McClellan asintió en silencio.

—Mire, no voy a hacerle perder el tiempo, agente Bogart. Soy un hombre ocupado y sé que usted también lo es. Estoy al corriente de que ha estado preguntando por el atentado con bomba contra la iglesia de 1968. Como sabrá, no se arrestó a nadie por él. Muy frustrante. Cuando me uní al cuerpo, hace muchísimos años, hice un intento de resolverlo, como todo el mundo en la policía de Cain, por lo visto.

—¿Hizo algún avance?

—No, pero no fue por falta de empeño. Es una mancha en la reputación de la ciudad, se lo aseguro. Nada me gustaría más que resolver ese caso, pero ¿después de tanto tiempo? —Se encogió de hombros—. ¿Ven alguna luz al final del túnel?

Bogart también se encogió de hombros.

—Todavía es pronto.

McClellan se volvió de nuevo hacia Mars.

—Y, puesto que el señor Mars está aquí, ¿debo deducir que tiene algún tipo de relación con el asunto?

—Eso está por ver. Tenemos un largo camino por delante y debemos parar en otros lugares.

—¿Dónde? —preguntó McClellan.

—No en Misisipí. Esto es una investigación multiestatal. Le aseguro que si necesitamos ayuda en Misisipí será usted el primero al que acudiremos.

—Bueno, no puedo pedir más.

Se levantó y lo mismo hicieron ellos. Volvieron a estrecharse las manos.

McClellan se entretuvo más con Mars.

—Me alegro de que tenga una segunda oportunidad, joven. Seguro que la aprovechará. Espero que tenga un buen futuro. Mejor que el pasado. Simplemente, mire hacia delante, no hacia atrás.
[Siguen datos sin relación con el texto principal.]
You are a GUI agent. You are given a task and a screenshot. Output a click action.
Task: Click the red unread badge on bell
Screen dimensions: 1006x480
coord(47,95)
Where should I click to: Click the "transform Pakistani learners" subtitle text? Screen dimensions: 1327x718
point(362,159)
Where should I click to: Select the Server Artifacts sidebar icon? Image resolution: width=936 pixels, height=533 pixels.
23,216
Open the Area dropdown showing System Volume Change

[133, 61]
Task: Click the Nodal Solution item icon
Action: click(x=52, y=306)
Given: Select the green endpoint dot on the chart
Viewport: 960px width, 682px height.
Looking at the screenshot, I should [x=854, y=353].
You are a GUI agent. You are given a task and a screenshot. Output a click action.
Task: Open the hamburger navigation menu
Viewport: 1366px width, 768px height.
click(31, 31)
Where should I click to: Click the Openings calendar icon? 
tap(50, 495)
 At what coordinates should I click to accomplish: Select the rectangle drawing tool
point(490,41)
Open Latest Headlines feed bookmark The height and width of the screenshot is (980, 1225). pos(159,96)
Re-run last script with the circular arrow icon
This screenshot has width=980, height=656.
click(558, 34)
Le irá bien.

Mars lo miró de un modo extraño pero asintió.

Salieron de la comisaría y volvieron al coche.

Jamison se estremeció.

—Vale —dijo—. Ha sido muy educado, así que, ¿por qué tengo la sensación de que acabo de estar con un sociópata?

—Y quiere que me centre en el futuro, no en el pasado —comentó Melvin.

—Me parece que ese mensaje iba dirigido a todos nosotros —dijo Decker.

—También nos ha dejado claro que en esta ciudad no pasa nada que él no sepa —dijo Bogart.

—Y Pierce le habrá contado que estamos haciendo preguntas. Seguramente mandará unos cuantos matones a interrogar a la pobre señora Ryan y ella les contará lo de los Tres Mosqueteros. Entonces sabrá que está en el punto de mira —dijo Jamison.

—Tendré que traer más agentes. Aquí me siento expuesto —dijo Bogart.

—No tendríamos que haber empezado tan fuerte —comentó Jamison—, pero no sabíamos que uno de los principales implicados era el obseso jefe de policía.

—A lo mejor podemos sacar ventaja de esta situación —dijo Decker.

—¿Cómo? —le preguntó Bogart.

—Mandemos el perro a levantar la liebre.

—¿Cómo propones que lo hagamos? —inquirió Bogart.

—Nos veremos en el hotel —dijo Decker. Les dio la espalda y volvió a entrar en la comisaría.